Requirement: Please format the lines of the material below as a JSON list of strings, with one string per line and blank lines omitted. Leave the pictures out of the list.

Recorded information:
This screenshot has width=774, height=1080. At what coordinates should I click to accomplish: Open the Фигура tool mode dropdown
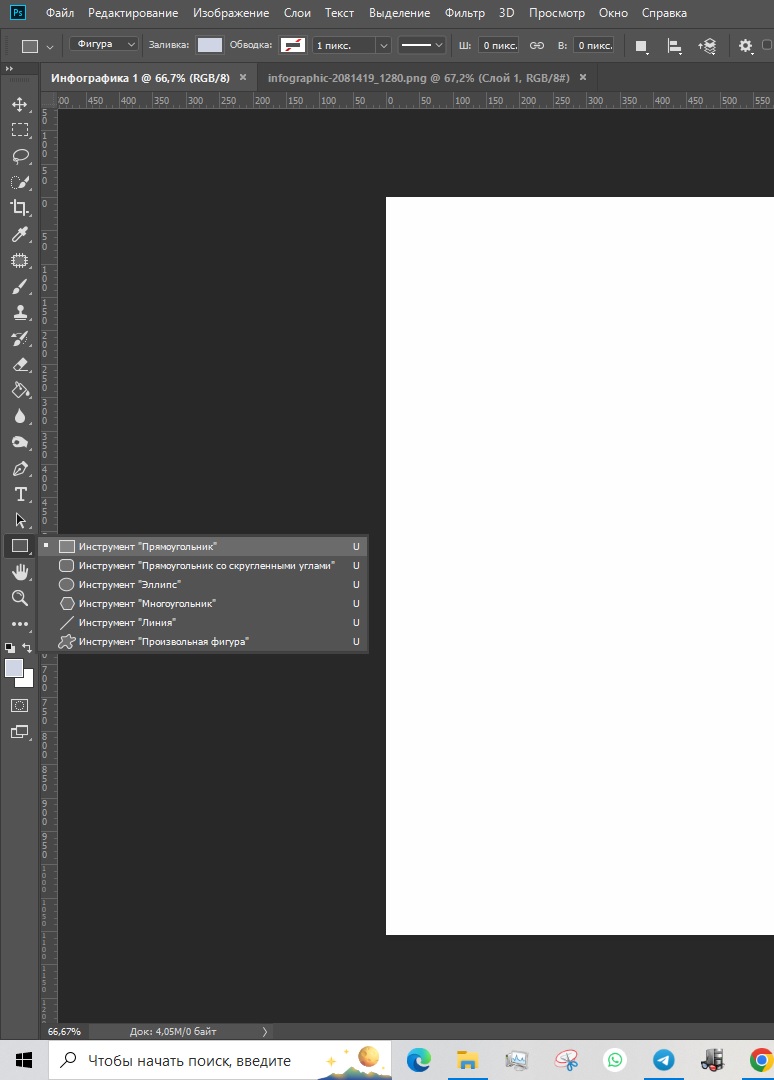pyautogui.click(x=105, y=45)
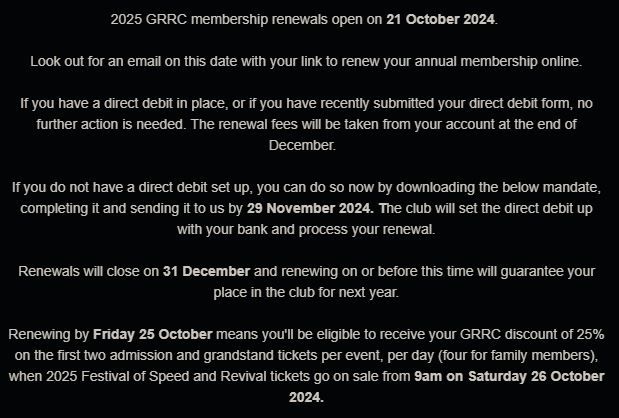The height and width of the screenshot is (418, 619).
Task: Click 'with your bank and process your renewal'
Action: [309, 229]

Answer for this exercise:
[
  "This screenshot has width=774, height=1080. At what coordinates should I click to accomplish: Open the Фигура tool mode dropdown",
  "pyautogui.click(x=105, y=45)",
  "The height and width of the screenshot is (418, 619).",
  "Task: Click 'with your bank and process your renewal'",
  "Action: [309, 229]"
]